- TASK REQUIREMENTS
The reply to the records below should contain exactly the lines from the line with "646x382 pixels." through the line with "Task: Click the PREV button", and nothing besides.

Collection entries
○ ○ ○

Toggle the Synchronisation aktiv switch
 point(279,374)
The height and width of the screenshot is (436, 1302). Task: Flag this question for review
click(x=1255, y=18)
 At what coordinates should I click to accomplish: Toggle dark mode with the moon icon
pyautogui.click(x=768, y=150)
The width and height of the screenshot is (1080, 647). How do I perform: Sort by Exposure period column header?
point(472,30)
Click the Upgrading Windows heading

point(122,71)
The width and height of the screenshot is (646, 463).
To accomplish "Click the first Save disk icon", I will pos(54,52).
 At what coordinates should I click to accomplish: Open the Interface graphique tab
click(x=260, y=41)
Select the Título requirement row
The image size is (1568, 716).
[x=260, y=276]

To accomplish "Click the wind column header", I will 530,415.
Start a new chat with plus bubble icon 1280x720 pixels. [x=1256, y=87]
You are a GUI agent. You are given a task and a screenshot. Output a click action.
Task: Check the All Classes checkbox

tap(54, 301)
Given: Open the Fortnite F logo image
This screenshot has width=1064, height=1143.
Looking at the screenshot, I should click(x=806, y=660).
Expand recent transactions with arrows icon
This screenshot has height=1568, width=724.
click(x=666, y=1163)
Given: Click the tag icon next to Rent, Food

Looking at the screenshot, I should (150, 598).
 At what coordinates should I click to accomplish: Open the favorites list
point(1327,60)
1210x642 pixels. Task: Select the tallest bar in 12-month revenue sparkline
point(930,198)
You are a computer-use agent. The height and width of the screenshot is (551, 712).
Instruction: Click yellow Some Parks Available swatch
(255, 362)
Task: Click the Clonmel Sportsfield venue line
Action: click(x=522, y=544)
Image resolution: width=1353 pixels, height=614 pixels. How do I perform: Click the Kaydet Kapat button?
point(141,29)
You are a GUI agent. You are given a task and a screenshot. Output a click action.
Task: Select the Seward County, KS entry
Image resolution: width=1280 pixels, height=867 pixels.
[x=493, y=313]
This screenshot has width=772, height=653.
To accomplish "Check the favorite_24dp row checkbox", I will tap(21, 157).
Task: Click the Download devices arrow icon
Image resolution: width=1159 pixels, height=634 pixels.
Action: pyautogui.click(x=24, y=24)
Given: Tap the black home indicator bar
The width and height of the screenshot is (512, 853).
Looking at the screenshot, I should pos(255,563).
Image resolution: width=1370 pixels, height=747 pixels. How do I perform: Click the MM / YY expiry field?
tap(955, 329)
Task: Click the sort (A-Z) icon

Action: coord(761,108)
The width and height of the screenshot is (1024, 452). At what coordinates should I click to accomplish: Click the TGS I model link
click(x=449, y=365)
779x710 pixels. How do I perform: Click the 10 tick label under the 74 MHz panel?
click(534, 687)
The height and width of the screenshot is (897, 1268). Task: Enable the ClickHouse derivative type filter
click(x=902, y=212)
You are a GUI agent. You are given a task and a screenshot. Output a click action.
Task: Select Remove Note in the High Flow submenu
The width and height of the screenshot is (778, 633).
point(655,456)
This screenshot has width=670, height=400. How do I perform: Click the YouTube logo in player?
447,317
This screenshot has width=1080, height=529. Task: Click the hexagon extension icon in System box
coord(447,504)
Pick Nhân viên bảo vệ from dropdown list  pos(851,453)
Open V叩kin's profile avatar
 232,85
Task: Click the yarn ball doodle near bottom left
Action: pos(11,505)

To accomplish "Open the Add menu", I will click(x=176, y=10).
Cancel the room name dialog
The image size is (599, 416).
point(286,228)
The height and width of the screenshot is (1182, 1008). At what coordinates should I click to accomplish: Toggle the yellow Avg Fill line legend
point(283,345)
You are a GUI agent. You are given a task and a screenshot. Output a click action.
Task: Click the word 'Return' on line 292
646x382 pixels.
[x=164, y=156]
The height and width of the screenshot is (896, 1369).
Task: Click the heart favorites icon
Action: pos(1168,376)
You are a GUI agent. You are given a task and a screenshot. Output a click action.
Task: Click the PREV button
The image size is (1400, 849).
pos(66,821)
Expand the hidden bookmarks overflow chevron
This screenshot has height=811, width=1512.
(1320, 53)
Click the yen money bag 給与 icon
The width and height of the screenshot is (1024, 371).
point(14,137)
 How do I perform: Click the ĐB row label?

○ ○ ○

- ANSWER FOR THIS EXERCISE
646x382 pixels.
[x=164, y=156]
The height and width of the screenshot is (896, 1369).
Task: Click the heart favorites icon
Action: pos(1168,376)
You are a GUI agent. You are given a task and a screenshot. Output a click action.
Task: Click the PREV button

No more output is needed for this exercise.